In conclusione, si dimentica che gli interventi medici hanno sempre una certa dose di rischi e possono avere effetti indesiderati: il beneficio che un individuo può trarne deve sempre essere maggiore.
Grazie al porta a porta negli ambulatori, al finanziamento di convegni e ricerca, alle sponsorizzazioni, per fare solo alcuni esempi, si creano alleanze informali tra aziende e medici, le società di pubbliche relazioni, le autorità sanitarie e le associazioni dei pazienti. Tutti contribuiscono a forzare la nostra visione della malattia, orientandola verso una sempre maggiore dipenzenza dai farmaci.
Una ricetta valida per contrastare la deriva farmacocentrica è quella di dare un’informazione il più possibile indipendente. E per fortuna ci sono persone che lavorano per farlo, svincolate dagli interessi di Big Pharma. Le associazioni di consumatori europee, per esempio sono molto attive nel contrastare il fenomeno. Anche tra i medici e i ricercatori c’è chi lotta contro i condizionamenti. C’è chi lo fa mettendo a disposizione archivi di informazione mediche indipendenti e chi si è dato regole rigorose nella pratica medica ( es. l’associazione ” No grazie pago io”.
CASI ESEMPLARI
Intestino irritabile : il farmaco è stato peggio.

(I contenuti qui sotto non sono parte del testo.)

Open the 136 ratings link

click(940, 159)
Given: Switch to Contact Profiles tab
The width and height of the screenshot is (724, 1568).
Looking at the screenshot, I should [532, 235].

Per il trattamento della comune colite, ora denominata sindrome dell’intestino irritabile sono stati introdotti due farmaci ad hoc. Due medicine, LotronexGsk e Zelnorm Novartis, sono state approvate in fretta e furia dall’ente americano per la sicurezza dei farmaci e vendute a milioni di americani senza adeguate garanzie di sicurezza. Risultato: centinaia di pazienti finiti in ospedale per gravi effetti indesiderati e persino alcuni decessi. I farmaci sono stati in seguito ritirati, ma solo dopo avere causato diversi danni. Per fortuna non sono mai arrivati in Italia.

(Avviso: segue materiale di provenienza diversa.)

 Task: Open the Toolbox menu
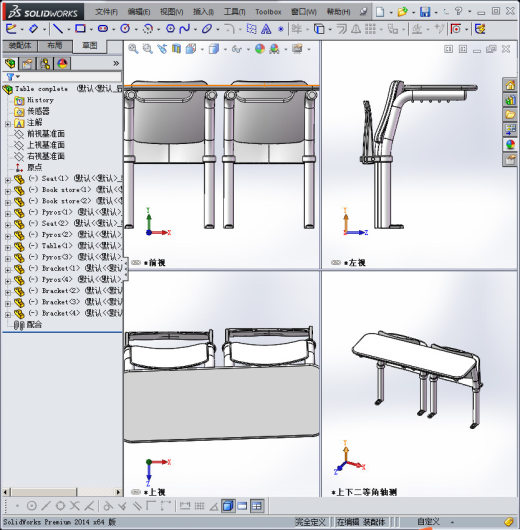coord(268,12)
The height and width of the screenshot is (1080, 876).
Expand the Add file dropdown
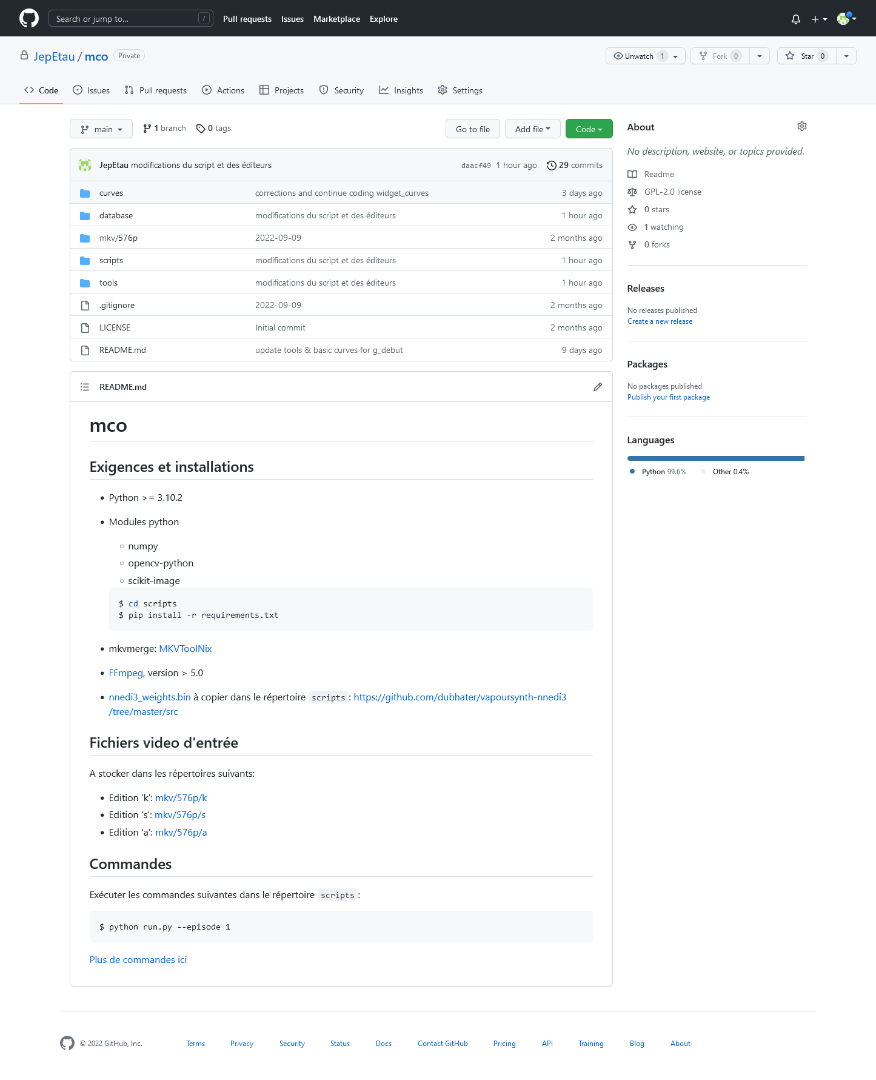tap(532, 129)
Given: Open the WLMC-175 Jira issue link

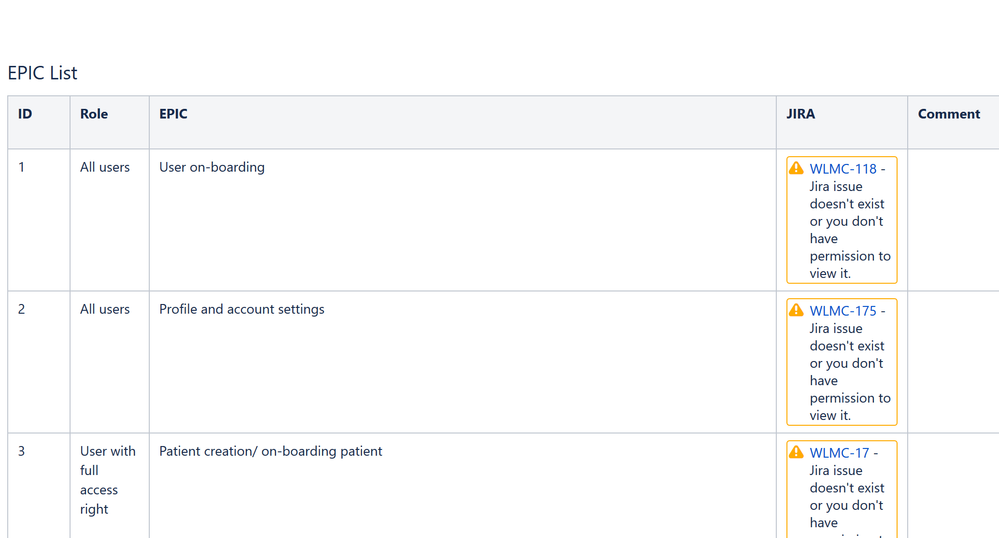Looking at the screenshot, I should coord(843,311).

Viagra per tutti, anche a chi non serve.
L’ambito della sessualità è un terreno fertile per le case farmaceutiche che vogliono incrementatre i loro profitti. Per esempio da quando è stato inventato il Viagra, la casa farmaceutica Pfizer e le altre aziende che producono farmaci simili hanno investito enormi risorse per far passare all’intera popolazione maschile il messaggio che la ” normalità” è avere una sessualità sempre prestante e senza la minima defaillance. Se all’inizio il farmaco era stato pensato per curare l’impotenza, oggi viene proposto per la ” disfunzione erettile”, un termine in cui far rientrare una sempre più larga fetta di popolazione, tra cui anche chi ha solo problemi occasionali, del tutto fisiologici, ma in perfetta salute.

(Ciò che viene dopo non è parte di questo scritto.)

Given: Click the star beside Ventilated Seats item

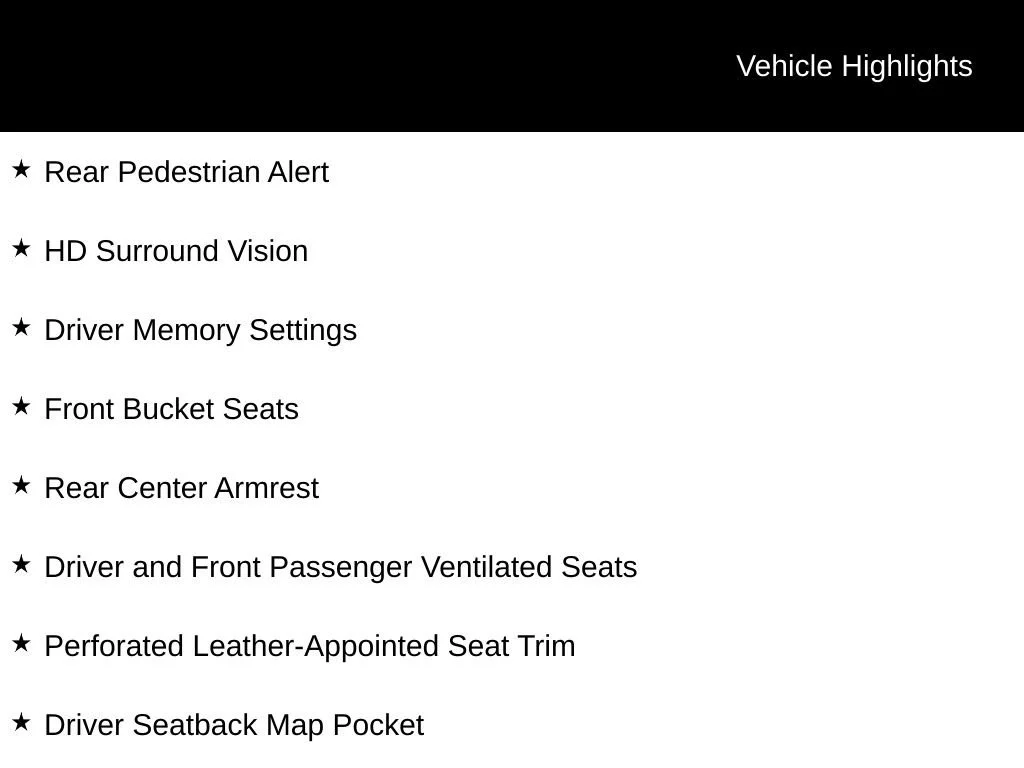Looking at the screenshot, I should pyautogui.click(x=21, y=564).
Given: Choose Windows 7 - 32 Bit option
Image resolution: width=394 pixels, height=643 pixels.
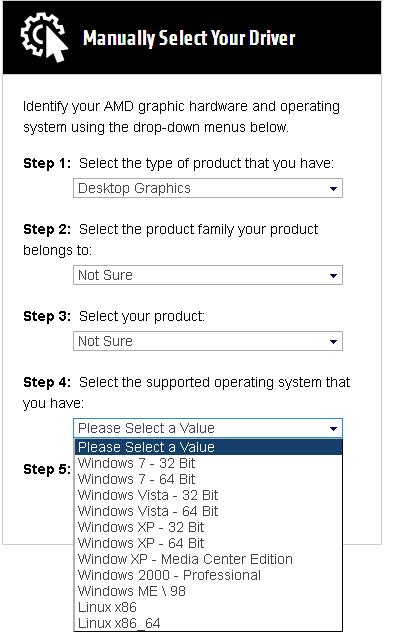Looking at the screenshot, I should tap(208, 463).
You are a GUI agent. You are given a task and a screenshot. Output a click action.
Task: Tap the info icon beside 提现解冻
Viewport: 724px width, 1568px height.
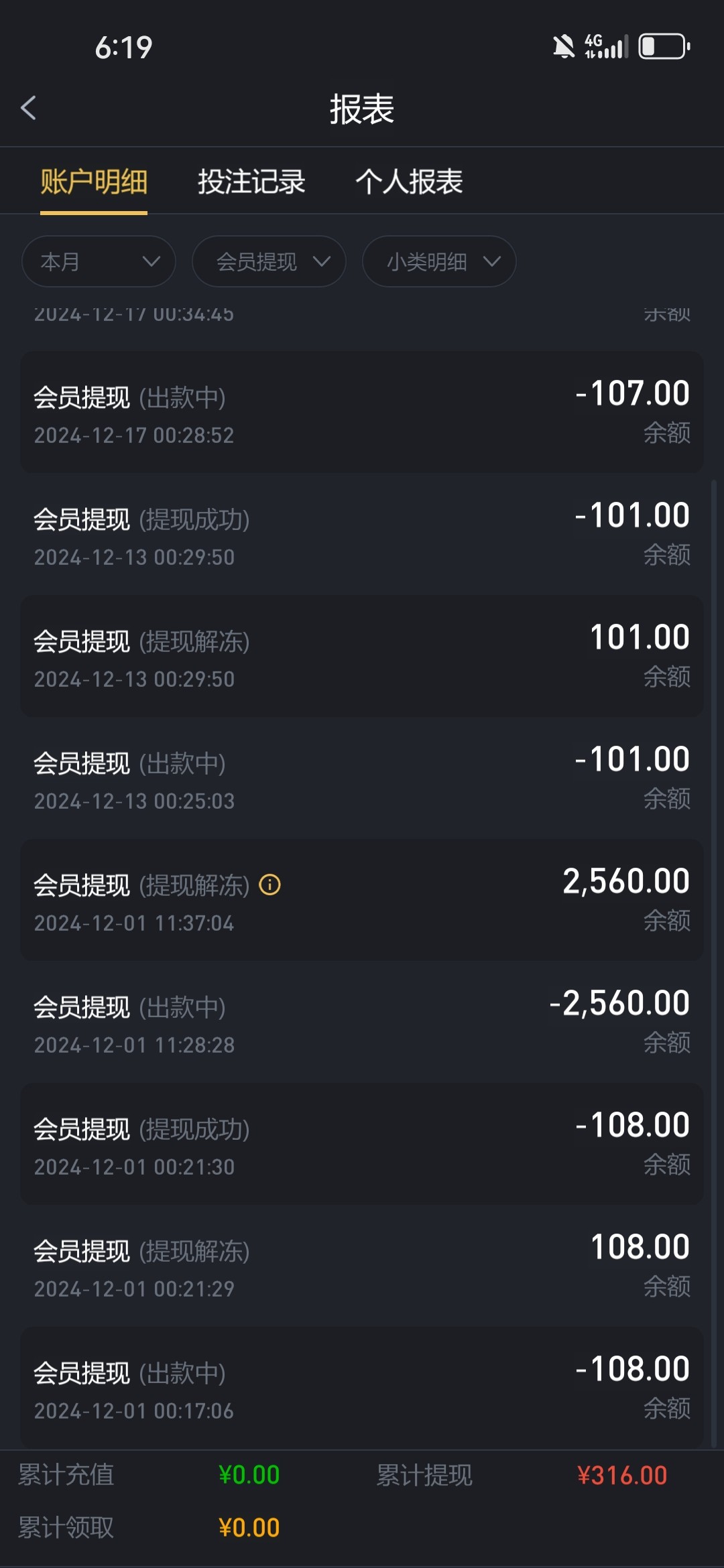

Psiche sotto tiro, curare anche la timidezza.
Da molti anni, in psichiatria, ai assiste all’allargamento della sfera dei disturbi mentali. L’influenza delle case farmaceutiche è evidente: se c’è una nuova pillola da approvare, bisogna introdurre nei manuali diagnostici la malattia per cui è stata creata. Ecco quindi disturbi come l’ansia sociale, una malattia poco diffusa, allargata fino ad includere la timidezza grazie ad una campagna pubblicitaria, o come il ” disturbo disforico premestruale”, la vecchia, normalissima sindrome premestruale, rivestita in chiave catastrofica. Risultato: uso sempre più frequente di antidepressivi.
La casa farmaceutica Glaxo, ha rispolverato un vecchio antidepressivo che non faceva più cassa, il Paxil, inculcando in milioni di americani la convinzione che grazie al suo rimedio avrebbero sconfitto la timidezza. Oggi è noto che il Paxil dà problemi di dipendenza e che negli adolescenti, come gli altri antidepressivi, aumento il rischio di suicidi.
La Lilly invece ha riverniciato il famoso Prozac ( antidepressivo in scadenza di brevetto), cambiandogli nome, Sarafem, e confezione, per proporlo alle donne che mal sopportano i giorni che precedono il ciclo. L’Europa per ora ha frenato questa deriva, togliendo il disturbo premestruale dalle indicazioni terapeutiche. Secondo le autorità UE , donne con una fisiologica irritabilità o ansia dovuta allo sbalzo ormonale potrebbero ricevere erroneamente una diagnosi di malattia, essendo portate così a un uso improprio di antidepressivi.
Meditate gente meditate.
Da” Test salute” dell’ associazione consumatori Altroconsumo.